Often we need to process data consisting of a list of coordinates: data = {{x1,y1}, {x2,y2}, ..., {xn,yn}}
. It could be 2D or 3D coordinates, or any other arbitrary length list of fixed length small vectors.
Let me illustrate how to use Compile
for such problems using the simple example of summing up a list of 2D vectors:
data = RandomReal[1, {1000000, 2}];
First, obvious version:
fun1 = Compile[{{vec, _Real, 2}},
Module[{sum = vec[[1]]},
Do[sum += vec[[i]], {i, 2, Length[vec]}];
sum
]
]
How fast is it?
In[13]:= Do[fun1[data], {10}] // Timing
Out[13]= {4.812, Null}
Second, less obvious version:
fun2 = Compile[{{vec, _Real, 1}},
Module[{sum = vec[[1]]},
Do[sum += vec[[i]], {i, 2, Length[vec]}];
sum
]
]
In[18]:= Do[
fun2 /@ Transpose[data],
{10}
] // Timing
Out[18]= {1.078, Null}
As you can see, the second version is much faster. Why? Because the crucial operation, sum += ...
is an addition of numbers in fun2
while it's an addition of arbitrary length vectors in fun1
.
You can see a practical application of the same "optimization" in this asnwer of mine, but many other examples could be given where this is relevant.

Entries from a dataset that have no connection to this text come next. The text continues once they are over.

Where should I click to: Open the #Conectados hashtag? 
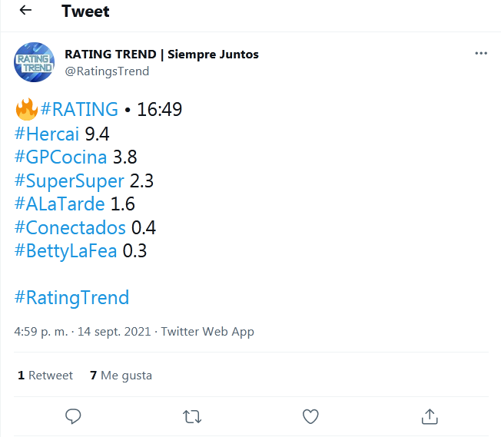coord(70,227)
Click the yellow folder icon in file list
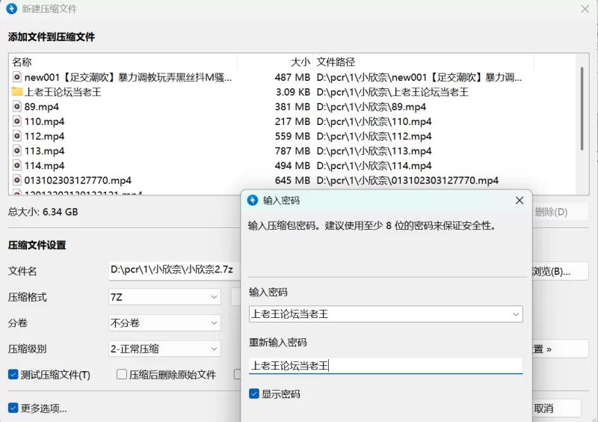 click(x=17, y=92)
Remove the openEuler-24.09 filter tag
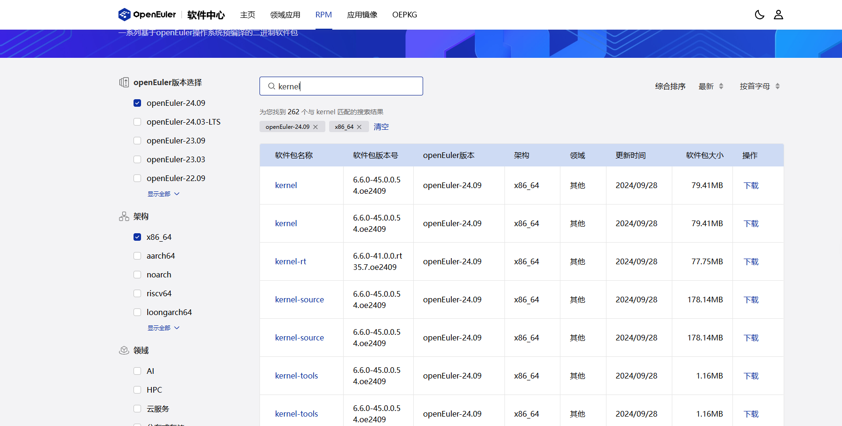The width and height of the screenshot is (842, 426). [x=315, y=127]
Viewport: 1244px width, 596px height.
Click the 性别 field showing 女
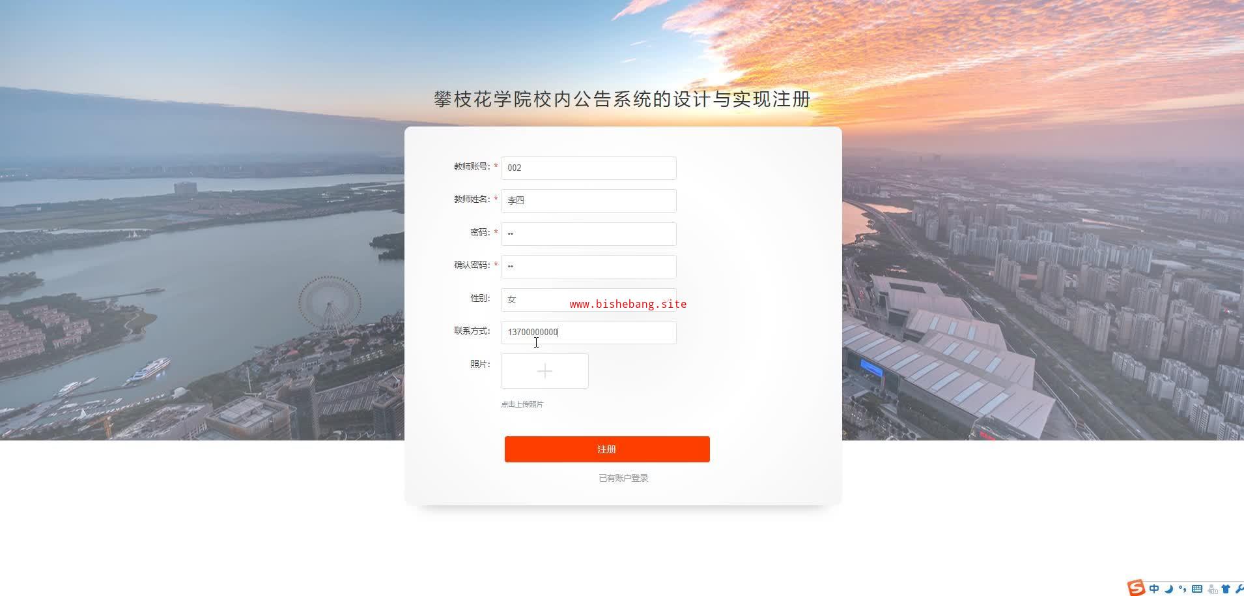point(589,300)
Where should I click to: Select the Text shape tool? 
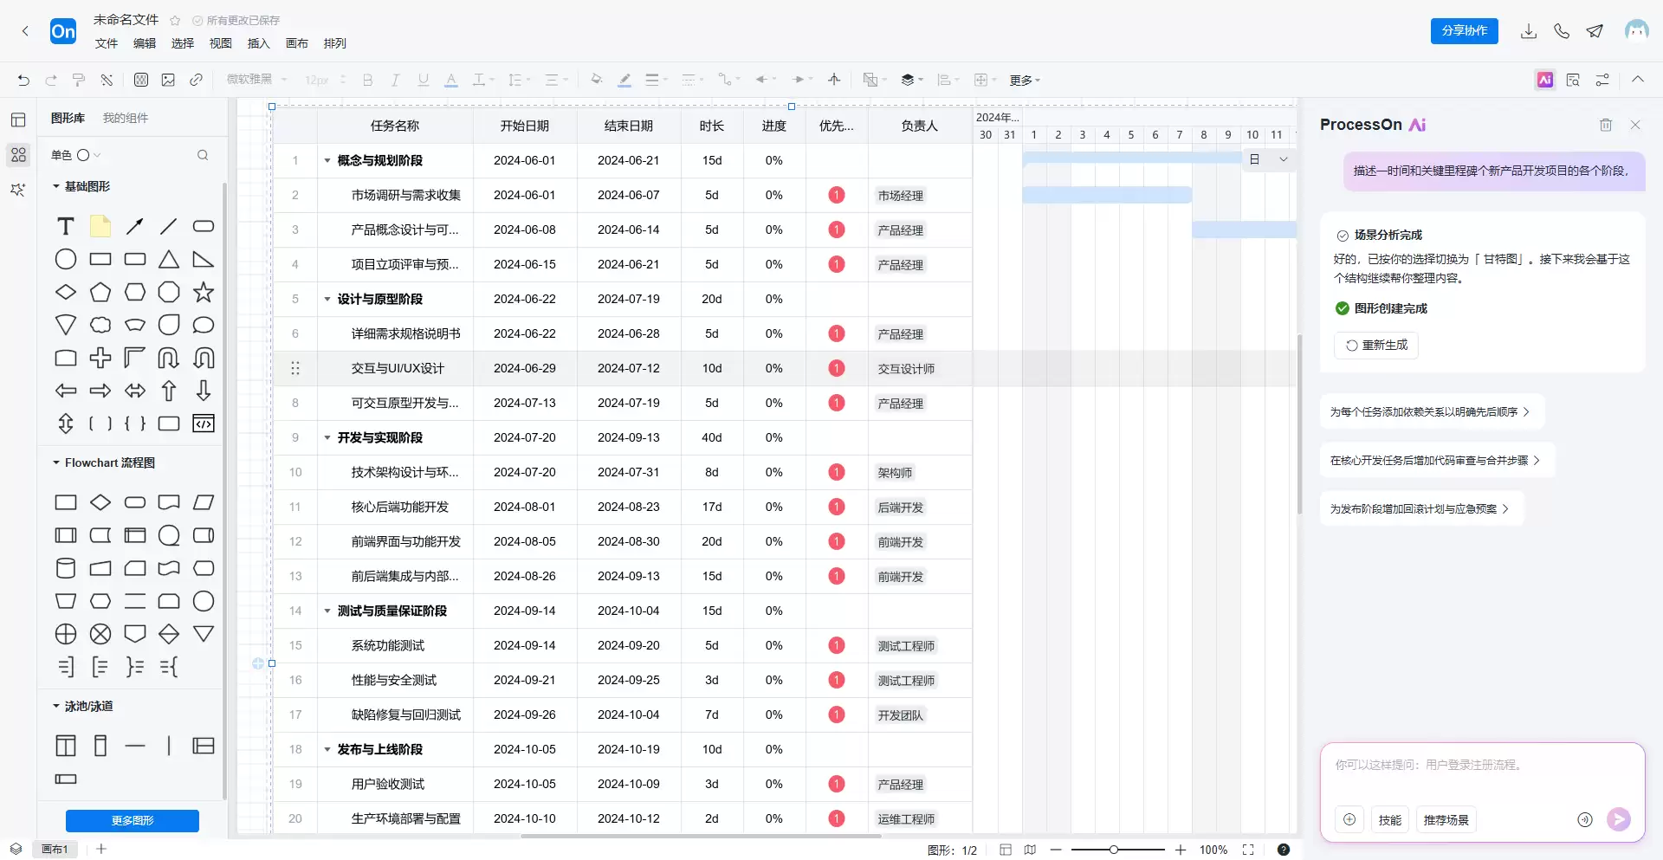click(66, 226)
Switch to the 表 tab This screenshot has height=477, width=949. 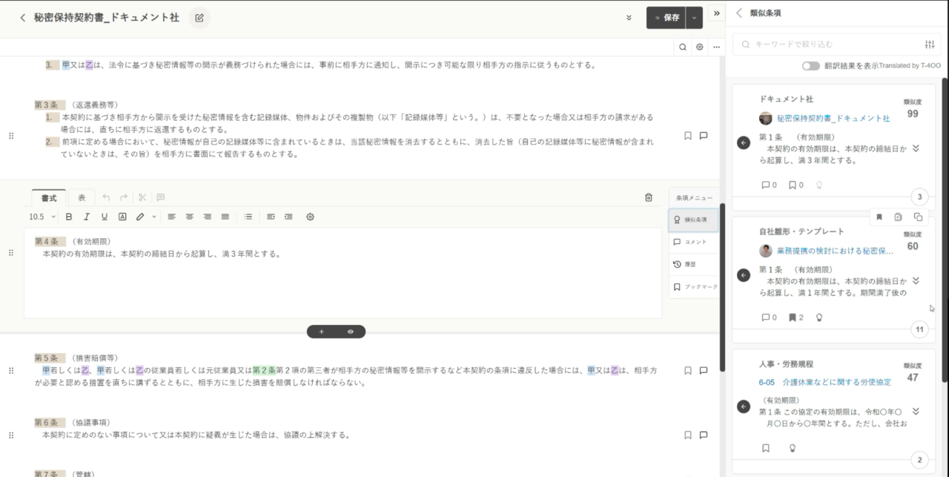[82, 197]
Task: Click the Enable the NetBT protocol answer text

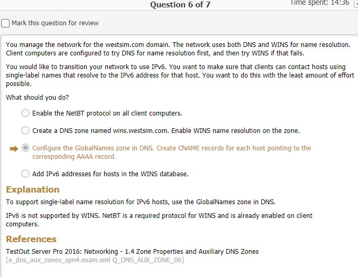Action: 107,113
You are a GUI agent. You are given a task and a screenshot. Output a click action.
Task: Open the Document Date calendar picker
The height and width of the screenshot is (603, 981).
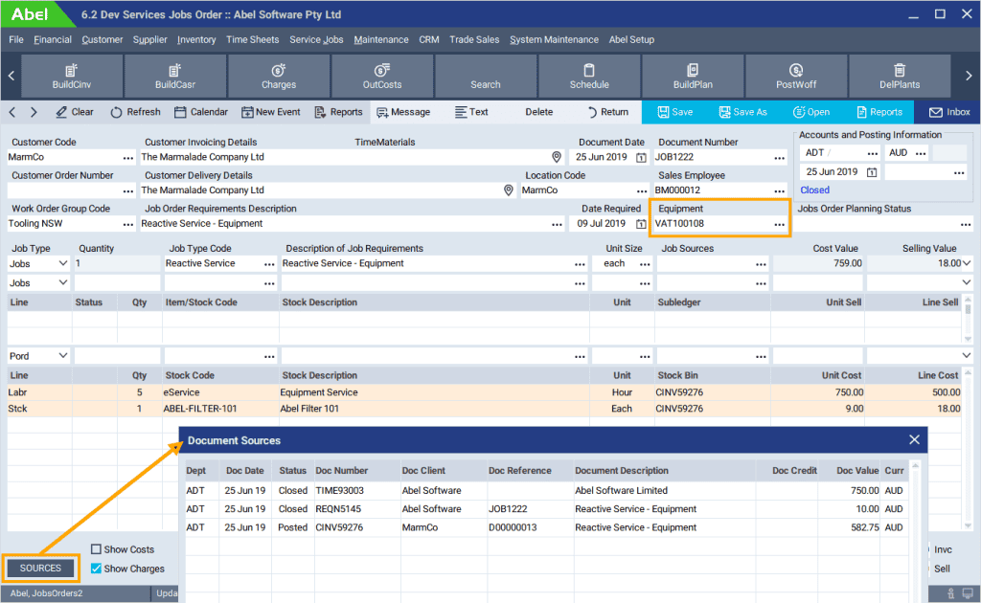click(641, 158)
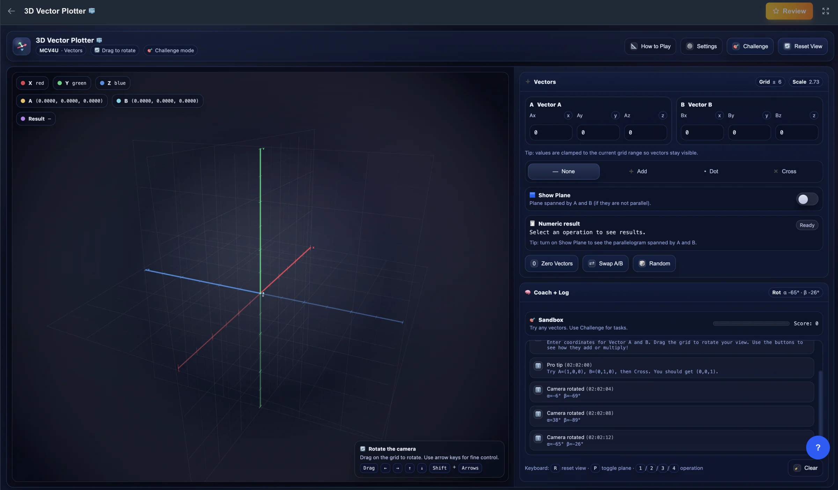838x490 pixels.
Task: Select the Dot operation option
Action: coord(711,171)
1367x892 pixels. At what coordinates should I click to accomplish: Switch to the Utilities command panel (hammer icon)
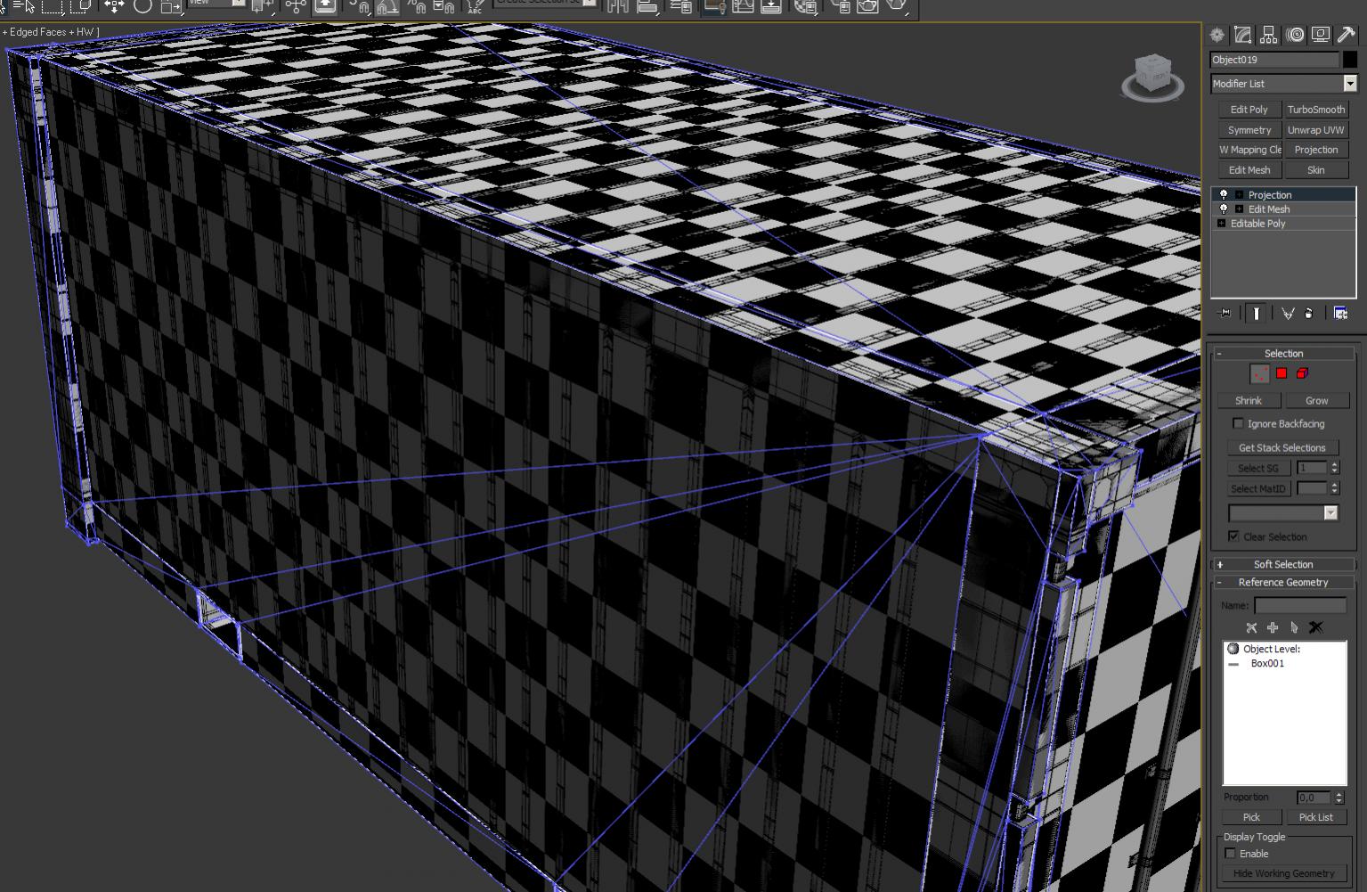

Now in this simple example the code using fun2
is not longer or much more complex than fun1
, but in the general case it very well might be.
How can I tell Compile
that one of its arguments is not an arbitrary n*m
matrix, but a special n*2
or n*3
one, so it can do these optimization automatically rather than using a generic vector addition function to add tiny length-2 or length-3 vectors?
Addendum
To make it more clear what's happening, we can use CompilePrint
:
CompilePrint[fun1]
gives
1 argument
5 Integer registers
5 Tensor registers
Underflow checking off
Overflow checking off
Integer overflow checking on
RuntimeAttributes -> {}
T(R2)0 = A1
I1 = 2
I0 = 1
Result = T(R1)3
1 T(R1)3 = Part[ T(R2)0, I0]
2 I3 = Length[ T(R2)0]
3 I4 = I0
4 goto 8
5 T(R1)2 = Part[ T(R2)0, I4]
6 T(R1)4 = T(R1)3 + T(R1)2
7 T(R1)3 = CopyTensor[ T(R1)4]]
8 if[ ++ I4 < I3] goto 5
9 Return
CompilePrint[fun2]
gives
1 argument
5 Integer registers
4 Real registers
1 Tensor register
Underflow checking off
Overflow checking off
Integer overflow checking on
RuntimeAttributes -> {}
T(R1)0 = A1
I1 = 2
I0 = 1
Result = R2
1 R2 = Part[ T(R1)0, I0]
2 I3 = Length[ T(R1)0]
3 I4 = I0
4 goto 8
5 R1 = Part[ T(R1)0, I4]
6 R3 = R2 + R1
7 R2 = R3
8 if[ ++ I4 < I3] goto 5
9 Return
I chose to include this rather than the considerably lengthier C version, where the timing difference is even more pronounced.